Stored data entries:
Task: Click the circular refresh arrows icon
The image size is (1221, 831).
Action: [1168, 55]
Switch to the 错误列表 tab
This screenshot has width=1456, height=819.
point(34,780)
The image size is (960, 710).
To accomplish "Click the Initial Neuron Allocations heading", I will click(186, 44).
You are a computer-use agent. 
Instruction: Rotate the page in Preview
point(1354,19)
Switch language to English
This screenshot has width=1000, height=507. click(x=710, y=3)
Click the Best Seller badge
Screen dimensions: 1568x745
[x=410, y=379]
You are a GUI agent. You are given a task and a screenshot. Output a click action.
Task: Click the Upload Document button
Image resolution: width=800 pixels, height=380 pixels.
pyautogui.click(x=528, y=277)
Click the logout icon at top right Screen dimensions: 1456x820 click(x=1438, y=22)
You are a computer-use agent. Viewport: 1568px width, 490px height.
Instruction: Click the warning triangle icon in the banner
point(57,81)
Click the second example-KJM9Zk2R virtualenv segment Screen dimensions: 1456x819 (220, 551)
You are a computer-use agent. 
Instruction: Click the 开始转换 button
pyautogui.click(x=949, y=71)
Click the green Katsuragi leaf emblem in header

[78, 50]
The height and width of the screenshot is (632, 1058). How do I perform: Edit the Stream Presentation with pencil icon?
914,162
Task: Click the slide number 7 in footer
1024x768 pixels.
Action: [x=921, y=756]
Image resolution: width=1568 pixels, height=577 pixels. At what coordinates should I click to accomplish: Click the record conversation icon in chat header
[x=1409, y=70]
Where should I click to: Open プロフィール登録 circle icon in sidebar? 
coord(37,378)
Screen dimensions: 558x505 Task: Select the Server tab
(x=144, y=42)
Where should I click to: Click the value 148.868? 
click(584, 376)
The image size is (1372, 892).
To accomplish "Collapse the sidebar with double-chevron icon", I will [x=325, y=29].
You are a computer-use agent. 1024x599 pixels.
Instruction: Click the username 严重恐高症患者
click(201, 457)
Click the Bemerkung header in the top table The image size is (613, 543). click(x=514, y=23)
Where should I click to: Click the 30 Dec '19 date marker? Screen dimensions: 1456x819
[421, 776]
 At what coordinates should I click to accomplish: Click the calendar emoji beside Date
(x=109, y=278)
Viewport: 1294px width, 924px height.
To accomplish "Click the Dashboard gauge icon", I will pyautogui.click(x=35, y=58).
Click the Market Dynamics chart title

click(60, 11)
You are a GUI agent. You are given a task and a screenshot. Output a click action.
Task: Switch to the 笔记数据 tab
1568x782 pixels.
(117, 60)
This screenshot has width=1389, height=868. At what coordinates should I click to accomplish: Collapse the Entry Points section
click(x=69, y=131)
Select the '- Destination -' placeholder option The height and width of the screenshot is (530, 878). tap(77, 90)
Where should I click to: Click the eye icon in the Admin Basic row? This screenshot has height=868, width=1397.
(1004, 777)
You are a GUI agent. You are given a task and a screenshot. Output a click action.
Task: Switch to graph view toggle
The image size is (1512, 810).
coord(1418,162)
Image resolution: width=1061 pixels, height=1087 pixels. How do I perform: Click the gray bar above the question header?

**Task details**
Edit the rows above so that "computer-use agent" becomes "desktop automation agent" everywhere it occurs, keeping every other part unchanged.

**Result of the exercise**
Task: Click the circular refresh arrows icon
The image size is (1221, 831).
Action: [1168, 55]
Switch to the 错误列表 tab
This screenshot has width=1456, height=819.
point(34,780)
The image size is (960, 710).
To accomplish "Click the Initial Neuron Allocations heading", I will click(186, 44).
You are a desktop automation agent. 
Instruction: Rotate the page in Preview
point(1354,19)
Switch language to English
This screenshot has width=1000, height=507. click(x=710, y=3)
Click the Best Seller badge
Screen dimensions: 1568x745
[x=410, y=379]
You are a GUI agent. You are given a task and a screenshot. Output a click action.
Task: Click the Upload Document button
Image resolution: width=800 pixels, height=380 pixels.
pyautogui.click(x=528, y=277)
Click the logout icon at top right Screen dimensions: 1456x820 click(x=1438, y=22)
You are a desktop automation agent. Viewport: 1568px width, 490px height.
Instruction: Click the warning triangle icon in the banner
point(57,81)
Click the second example-KJM9Zk2R virtualenv segment Screen dimensions: 1456x819 (220, 551)
You are a desktop automation agent. 
Instruction: Click the 开始转换 button
pyautogui.click(x=949, y=71)
Click the green Katsuragi leaf emblem in header

[78, 50]
The height and width of the screenshot is (632, 1058). How do I perform: Edit the Stream Presentation with pencil icon?
914,162
Task: Click the slide number 7 in footer
1024x768 pixels.
Action: [x=921, y=756]
Image resolution: width=1568 pixels, height=577 pixels. At what coordinates should I click to accomplish: Click the record conversation icon in chat header
[x=1409, y=70]
Where should I click to: Open プロフィール登録 circle icon in sidebar? 
coord(37,378)
Screen dimensions: 558x505 Task: Select the Server tab
(x=144, y=42)
Where should I click to: Click the value 148.868? 
click(584, 376)
The image size is (1372, 892).
To accomplish "Collapse the sidebar with double-chevron icon", I will [x=325, y=29].
You are a desktop automation agent. 1024x599 pixels.
Instruction: Click the username 严重恐高症患者
click(201, 457)
Click the Bemerkung header in the top table The image size is (613, 543). click(x=514, y=23)
Where should I click to: Click the 30 Dec '19 date marker? Screen dimensions: 1456x819
[421, 776]
 At what coordinates should I click to accomplish: Click the calendar emoji beside Date
(x=109, y=278)
Viewport: 1294px width, 924px height.
To accomplish "Click the Dashboard gauge icon", I will pyautogui.click(x=35, y=58).
Click the Market Dynamics chart title

click(60, 11)
You are a GUI agent. You are given a task and a screenshot. Output a click action.
Task: Switch to the 笔记数据 tab
1568x782 pixels.
(117, 60)
This screenshot has width=1389, height=868. At what coordinates should I click to accomplish: Collapse the Entry Points section
click(x=69, y=131)
Select the '- Destination -' placeholder option The height and width of the screenshot is (530, 878). tap(77, 90)
Where should I click to: Click the eye icon in the Admin Basic row? This screenshot has height=868, width=1397.
(1004, 777)
You are a GUI agent. You are given a task and a screenshot. Output a click action.
Task: Switch to graph view toggle
The image size is (1512, 810).
coord(1418,162)
Image resolution: width=1061 pixels, height=1087 pixels. How do I perform: Click the gray bar above the question header?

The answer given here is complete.